For a time they sat in silence. Yuri stubbed his cigarette, Alexei bit into a sandwich. Ekaterina sipped her cappuccino.
‘Listen’, Yuri eventually said, ‘if you want to see what it is really like, come to my place. I’ve got a movie called Russia 88.’
‘That’s banned, right?’
‘Not at my place!’
They trudged past shuttered shop fronts and courtyards full of broken furniture, walking shattered streets littered with condoms and silver foil. Confronted by a sudden hole in the road, they skirted the web of rusted pipes feeding the apartment blocks, hissing steam and spitting vapour, noxious sulphur rising into the air.
Alexei caught the incredulous look on Tom’s face. ‘So much for communal services’, he explained. ‘It’s worse now than the Gorbachev time!’
‘Look, I was born here’, declared Yuri. ‘They built kindergartens next to fac
tories. Can you imagine all this filth being breathed by kids? Alexei, on his case comes from Vyborg.’
‘Yes, Lenin’s land, they called me the Finn at college.’
‘And other things too!’ The two exchanged angry smiles. Ekaterina remained silent, walking arm-in-arm with Tom, picking their way through detritus.
They entered a mouldering entranceway, climbing staircases covered in anarchist graffiti. Curling As at the centre of swirling crimson circles had taken over from swastikas and the hammer and sickle. A fat rat waddled by, glass claws scurrying over tiles. Ekaterina screamed, jumping backwards. ‘Looks like they’re laying poison again’, Alexei said, pointing to the creature’s cannibalised companion, a tangle of ripped fur and warm blood.
Yuri’s flat was at the top of the block. Drafty and dark, a single lightbulb lit a faded poster of Spartak Moscow’s former Miss Charming, Olga Kuzkova, as they took seats around a low table and Alexei slopped vodka into freshly-rinsed glasses. ‘A toast’, he insisted. ‘To broadening cultural horizons!’

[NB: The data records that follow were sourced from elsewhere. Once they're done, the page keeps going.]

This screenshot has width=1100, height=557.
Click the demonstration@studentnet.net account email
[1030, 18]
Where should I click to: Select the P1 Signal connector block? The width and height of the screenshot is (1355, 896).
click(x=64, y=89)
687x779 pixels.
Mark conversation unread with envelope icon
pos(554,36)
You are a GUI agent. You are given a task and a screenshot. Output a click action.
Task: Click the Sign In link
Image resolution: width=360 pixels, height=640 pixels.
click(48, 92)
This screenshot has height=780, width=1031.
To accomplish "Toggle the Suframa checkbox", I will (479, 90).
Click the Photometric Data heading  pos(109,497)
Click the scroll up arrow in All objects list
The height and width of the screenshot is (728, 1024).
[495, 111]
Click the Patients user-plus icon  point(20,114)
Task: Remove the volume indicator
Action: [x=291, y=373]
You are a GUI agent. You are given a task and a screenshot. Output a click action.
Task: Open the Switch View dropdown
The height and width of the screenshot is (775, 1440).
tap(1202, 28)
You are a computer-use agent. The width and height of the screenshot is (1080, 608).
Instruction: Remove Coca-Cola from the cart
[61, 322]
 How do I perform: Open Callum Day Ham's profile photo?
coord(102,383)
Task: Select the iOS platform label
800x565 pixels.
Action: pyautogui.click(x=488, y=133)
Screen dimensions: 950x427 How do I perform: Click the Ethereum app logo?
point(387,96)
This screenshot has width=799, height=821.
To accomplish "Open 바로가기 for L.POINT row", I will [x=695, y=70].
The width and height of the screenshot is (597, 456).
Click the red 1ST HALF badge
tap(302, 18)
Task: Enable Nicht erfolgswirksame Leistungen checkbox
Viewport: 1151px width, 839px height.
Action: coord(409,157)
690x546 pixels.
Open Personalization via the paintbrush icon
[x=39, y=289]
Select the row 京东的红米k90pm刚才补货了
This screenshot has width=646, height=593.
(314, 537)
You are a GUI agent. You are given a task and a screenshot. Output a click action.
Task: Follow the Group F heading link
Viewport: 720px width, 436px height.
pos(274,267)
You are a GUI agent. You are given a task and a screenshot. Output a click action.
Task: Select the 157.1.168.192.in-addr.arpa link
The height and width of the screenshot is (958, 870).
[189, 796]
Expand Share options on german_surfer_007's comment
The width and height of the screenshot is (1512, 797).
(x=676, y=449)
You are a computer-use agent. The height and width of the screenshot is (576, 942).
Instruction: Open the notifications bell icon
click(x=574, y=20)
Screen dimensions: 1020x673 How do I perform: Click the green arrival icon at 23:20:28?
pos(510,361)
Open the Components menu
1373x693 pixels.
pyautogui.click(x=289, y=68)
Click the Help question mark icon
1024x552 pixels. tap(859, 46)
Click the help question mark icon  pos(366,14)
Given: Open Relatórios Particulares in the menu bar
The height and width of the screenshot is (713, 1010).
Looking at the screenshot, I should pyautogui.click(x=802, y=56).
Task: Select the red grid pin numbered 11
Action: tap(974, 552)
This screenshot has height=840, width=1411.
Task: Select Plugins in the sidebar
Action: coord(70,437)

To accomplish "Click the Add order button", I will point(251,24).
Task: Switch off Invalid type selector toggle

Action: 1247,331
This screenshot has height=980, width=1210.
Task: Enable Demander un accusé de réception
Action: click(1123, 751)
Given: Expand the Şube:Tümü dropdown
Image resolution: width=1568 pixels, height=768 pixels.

Yuri went to a cupboard and rooted around amongst the clutter, tossing Arkona CDs, flashcards filled with live performances by Solncevorot, and books by Louis Pauwels and Hermann Wirth aside. Meanwhile, Tom was going through his host’s back copies of radical journals: Russkoe Vremia, Elementy, Istoki, and Milyi Angel. ‘Here it is!’ Yuri declared triumphantly, ‘starring Pyotr Fyodorov, Kabez Kibizov, Aleksandr Makarov, and Vera Strokova.’ He was laughing. ‘I bet you never heard of them, right?’
‘They are pretty unfamiliar, I have to admit’, Tom was forced to confess. ‘Can I take a look?’ He reached out for the plastic box. The scratched cover read in English, ‘A cross between Romper Stomper and This is England’. Obviously an imported pirate copy. The photograph gave him no clue as to the identities of the actors. ‘Gangland?’ he surmised.